Ah yes, a glimmer of sunshine bounces off the friendly end of nature’s creation squarely onto a joyous leprechaun who’s throwing gold coins around in a festive fashion. On the bright side, we find ourselves a 35-year-old Michael Vick wearing two Super Bowl rings in a sweet embrace with his now wife, Kijfa. He may have voided year six of his contract, but he’s earned $80 million from the Eagles, paid back his creditors, and used the additional $100 million in endorsements to buy every Tom, Dick, and Jamaal he’s ever come across a house. 

Andy Reid is sitting fat and happy, no longer a Mormon, smoking Cubans and sipping Blue Label with a post-pubescent Howie Roseman. Their low-risk investment proved to be money well spent and paid more dividends than post millennium Johnson & Johnson. Vick played through all five years of his deal, performing at or near the level of the top five quarterbacks in the league and suffered only one minor concussion and a troublesome bout of bruised ribs. He’s healthy and will likely get another 2-3-year deal with a team in desperate need of a ready-to-play quarterback and a propensity to throw criminals behind the line- think Pittsburgh.

· · · · ·

**QUESTIONS:**
(1) Transcribe the Michael Vick passage from "Ah yes, a glimmer" up to and including "across a house.".
(2) Give every person the Michael Vick passage names by both first and last name.

· · · · ·

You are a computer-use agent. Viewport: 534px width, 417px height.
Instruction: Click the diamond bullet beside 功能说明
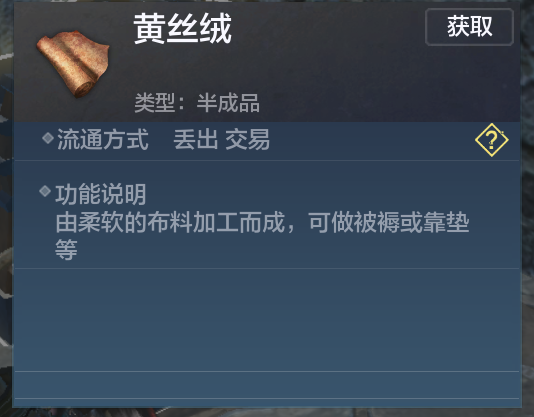45,191
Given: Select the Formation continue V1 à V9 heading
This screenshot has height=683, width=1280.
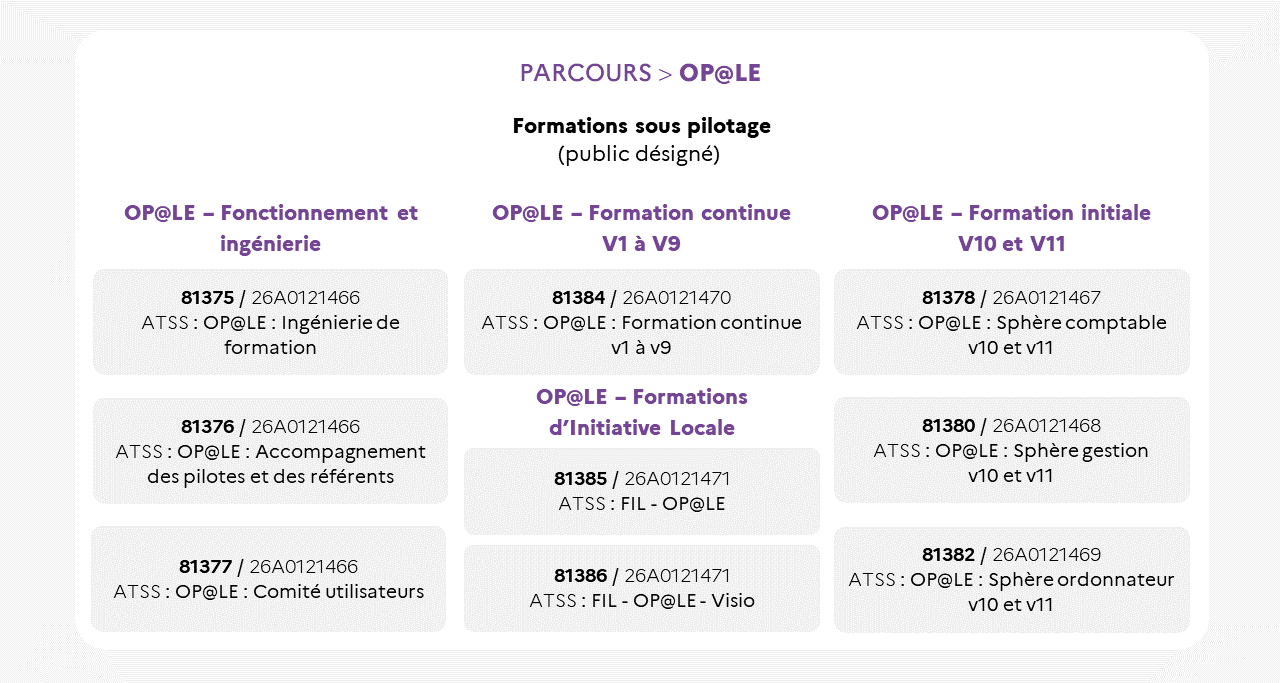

· · · · ·

**SOLUTIONS TO THE EXERCISE:**
(1)
Ah yes, a glimmer of sunshine bounces off the friendly end of nature’s creation squarely onto a joyous leprechaun who’s throwing gold coins around in a festive fashion. On the bright side, we find ourselves a 35-year-old Michael Vick wearing two Super Bowl rings in a sweet embrace with his now wife, Kijfa. He may have voided year six of his contract, but he’s earned $80 million from the Eagles, paid back his creditors, and used the additional $100 million in endorsements to buy every Tom, Dick, and Jamaal he’s ever come across a house.

(2)
Michael Vick
Andy Reid
Howie Roseman